Today I was contacted by a similar organization. This one, which I refuse to publicize with a company name or link, gets businesses to offer special deals on goods and services on the organization’s Web site. They sell the deal and then take a “commission for the use of the platform.”
The commission? 40%!
Of course, I didn’t get that information from the caller. She assured me that the service was free. She said she’d send me a link so I could check it out. She said she looked forward to having a conversation with me about it. I wondered: aren’t we having a conversation now?
I had to visit the site, poke around, and discover the commission fine print. Then I called her back. She was surprised — she hadn’t given me her phone number. But I have caller ID, so it wasn’t tough to call back. I asked point blank what the rate was and she said they do a 60/40 split. I’d get 60%.

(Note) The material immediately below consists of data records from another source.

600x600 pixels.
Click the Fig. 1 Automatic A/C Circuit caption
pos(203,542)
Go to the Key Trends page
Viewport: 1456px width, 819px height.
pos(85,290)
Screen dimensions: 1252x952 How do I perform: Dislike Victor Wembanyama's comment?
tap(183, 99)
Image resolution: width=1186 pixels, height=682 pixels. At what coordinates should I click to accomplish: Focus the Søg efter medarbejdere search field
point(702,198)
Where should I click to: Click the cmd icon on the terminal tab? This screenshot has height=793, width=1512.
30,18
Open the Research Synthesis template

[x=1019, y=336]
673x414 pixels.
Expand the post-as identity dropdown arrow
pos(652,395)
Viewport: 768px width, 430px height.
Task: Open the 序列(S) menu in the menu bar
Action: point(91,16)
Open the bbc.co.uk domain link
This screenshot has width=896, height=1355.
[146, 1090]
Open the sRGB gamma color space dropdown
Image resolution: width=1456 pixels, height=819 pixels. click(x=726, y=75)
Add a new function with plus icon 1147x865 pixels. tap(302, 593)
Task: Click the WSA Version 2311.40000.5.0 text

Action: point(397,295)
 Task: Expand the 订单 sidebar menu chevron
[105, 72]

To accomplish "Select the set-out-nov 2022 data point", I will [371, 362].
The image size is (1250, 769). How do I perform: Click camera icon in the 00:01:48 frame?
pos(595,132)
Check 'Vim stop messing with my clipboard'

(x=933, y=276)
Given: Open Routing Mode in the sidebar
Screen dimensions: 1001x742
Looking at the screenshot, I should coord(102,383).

Let’s do the math. Today’s special offer is 50% off on rock climbing for a Phoenix-area rock climbing “gym.” The price: $8. So the original price must be $16, right? But what are the rock climbing people getting? $4.80 on something they’d normally get $16 for. That’s a 70% discount. Those folks must be pretty desperate for business.
I don’t even need to do the math to know that I can’t work with these people. My margins are far less than 40%. That means that even without a special discount for buyers, I’d lose money on every sale just by paying the commission. I told her not to bother calling me again; I wasn’t interested.
The next time you find a Web site that offers smoking deals on goods and services, take a minute to consider the struggling small business owner on the other end. When you take advantage of one of these offers, you’re not buying directly from the business owner. You’re buying from a middle man who’s taking a piece of the pie. 40% is a huge piece. What’s that business owner going to wind up with?
The crumbs left behind by a blood-sucking leech.